Before 2013, if stumps at the non-end strikers were shattered during the bowler’s delivery stride, the ball was deemed dead. But when England fast bowler Steven Finn frequently damaged the stumps in the Headingly Test against South Africa in 2012, the regulation was changed in 2013.

No ball for ball throwing (chucking)

When a bowler straightens their bowling arm farther than is allowed, it is known as chucking in cricket. The bowlers are required by law to extend their elbows and arms no less than 15 degrees; if they do not, there will be no balls.

No ball for delivering underarm

A ball bowled underarm by a bowler will be signaled a no-ball unless there is a particular agreement, according to Law 21.1.2.

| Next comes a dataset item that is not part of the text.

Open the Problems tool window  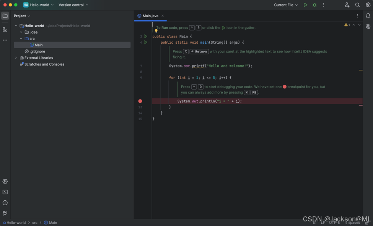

After the controversial 1981 World Series match, in which Trevor Chappell delivered an underarm ball for Australia to defeat the Kiwis with New Zealand needing six runs off the game’s final delivery, lob bowling or underarm bowling became prohibited.

No ball for throwing the ball toward the striker before delivery

The umpire must call the delivery a no-ball if the bowler intentionally tosses the ball in the direction of the striker before taking his delivery stride.

No ball for failure to notify umpires of the mode of delivery

According to MCC law 21.1.1, a bowler must advise the umpire before bowling whether he plans to bowl right-handedly or left-handedly, with pace or spin, and over or around the wicket. In the absence of that, the umpire may signal a No ball.

No balls for the fielder to intercept the delivery

The umpire may declare a delivery to be a No ball and instantly designate it as a dead ball if it hits any fielder before it contacts the striker, his bat, or it goes above his stumps.

No balls for breaching the number of fielders on the on side

A fielding team may deploy no more than two fielders, except the wicketkeeper, behind the square leg in accordance with MCC Law 28.4. The umpire must declare the delivery a No ball if the aforementioned law has been broken.

No balls for delivery coming to rest before reaching the striker

In accordance with Law 21.8, a ball must be deemed a No ball if, after the bowler has delivered it, it comes to rest in front of the striker without touching him or his bat.

No balls if the wicket-keeper is in front of the stumps

From the moment the ball enters play, a wicketkeeper is supposed to remain completely behind the stumps at the striker’s end. In accordance with Law 27.3.1, the wicketkeeper must catch the ball in front of or in line with the stumps before the ball contacts the batter or the batsman’s body. The wicketkeeper is permitted to retrieve the ball in front of the stumps if the batsman attempts a run.